The chorus comprising Creusa’s handmaidens enters to revere the majestic temple of Apollo (“Leto-born”), where the action takes place. They maidens claim that it is equally impressive as any Athenian temple.
The maidens then survey the temple’s sculpture, which includes such scenes as Hercules slaying the Lernaean Hydra; alongside him appears his nephew, Greek warrior Iolaus, who is depicted assisting Hercules with his labors. Also pictured is the Corinthian hero Bellerophon, slaying the fire-breathing chimera (a mythological creature with combined features of a lion, goat, and snake). The final episode is the Gigantomachy, a famous battle between the gods and giants, in which Athena and Zeus played a prominent role.
The leader of the chorus asks Ion if they may enter the temple, but Ion says it is prohibited. He confirms that the precinct houses the so-called omphalos, a round marble statue that was thought to have represented the center of the world. Ion asks whom the maidens attend, and they report that their mistress is a noble Athenian.
Among the conventions of Greek tragedy is the inauguration of the play by a messenger figure who delivers the prologue, which sets the stage of the play. Very often plays were not set in Athens (where they were most frequently performed, although eventually the tradition of theater spread to other parts of the country). The character delivering the prologue is responsible for communicating to the audience where the play is set. In this case, the messenger god Hermes announces that the play takes place at Delphi, located about 100 miles away from Athens. The ancient town of Delphi is home to a sanctuary that housed the temple of Apollo, wherein sat the most famous of the ancient oracles named the Pythia, who later figures in the play.
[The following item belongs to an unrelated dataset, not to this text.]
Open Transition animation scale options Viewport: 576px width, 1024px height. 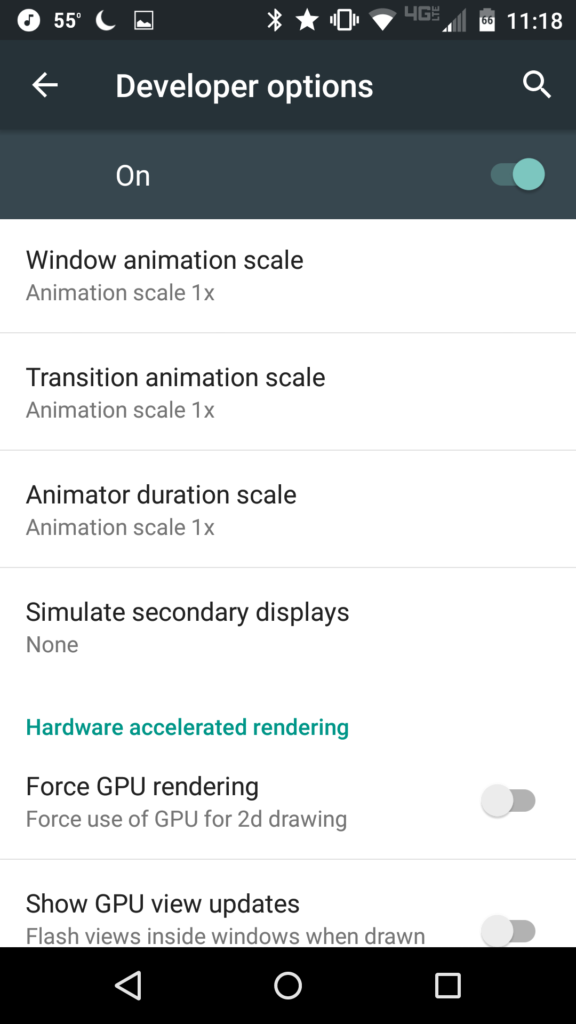pyautogui.click(x=288, y=392)
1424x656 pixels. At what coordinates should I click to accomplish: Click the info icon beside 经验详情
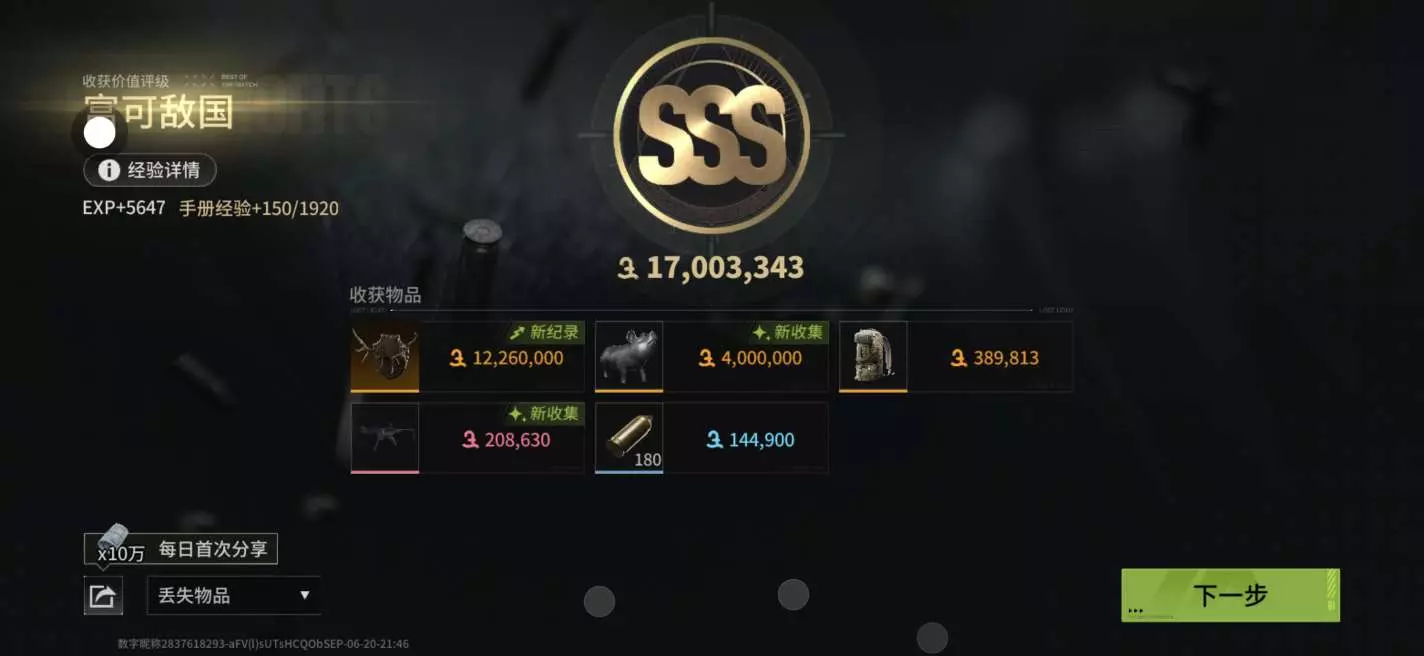[x=109, y=170]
After Hermes establishes the circumstances surrounding the play, Ion invites the audience to arrive locally at Delphi: “I…Will clean the entrance ways, and pour / Libation to make sweet the floor / Of Lord Apollo’s House” (102-05). He also establishes the time of day: “Lo, where the Sun his chariot bright / Above the rim of earth hath driven” (84-85). These lines are designed to orient the audience and help them to suspend their disbelief, as was required by all spectators of ancient theater.
The lines read by the chorus of handmaidens represent the so-called parodos (Greek for “entrance”), which is chanted in verse rather than spoken and is accompanied by a dance back and forth across the stage. A fixture of ancient Greek theater, the chorus takes its name from the Greek verb khorós, meaning “to dance.” The chorus seldom advances the plot of Greek plays, instead preferring to comment on the action. Here, the choral section provides commentary on the specific architectural features of Apollo’s temple at Delphi. In this way, the chorus acts as a group of tourists, remarking at the splendor of the temple’s sculpture, which depicts several mythic exploits, including Hercules’s battle with the “Snake of Lerna” (190). Contemporary audience members who had visited Delphi would recognize this description of the Herculean labors depicted on the famous temple of Apollo in Delphi.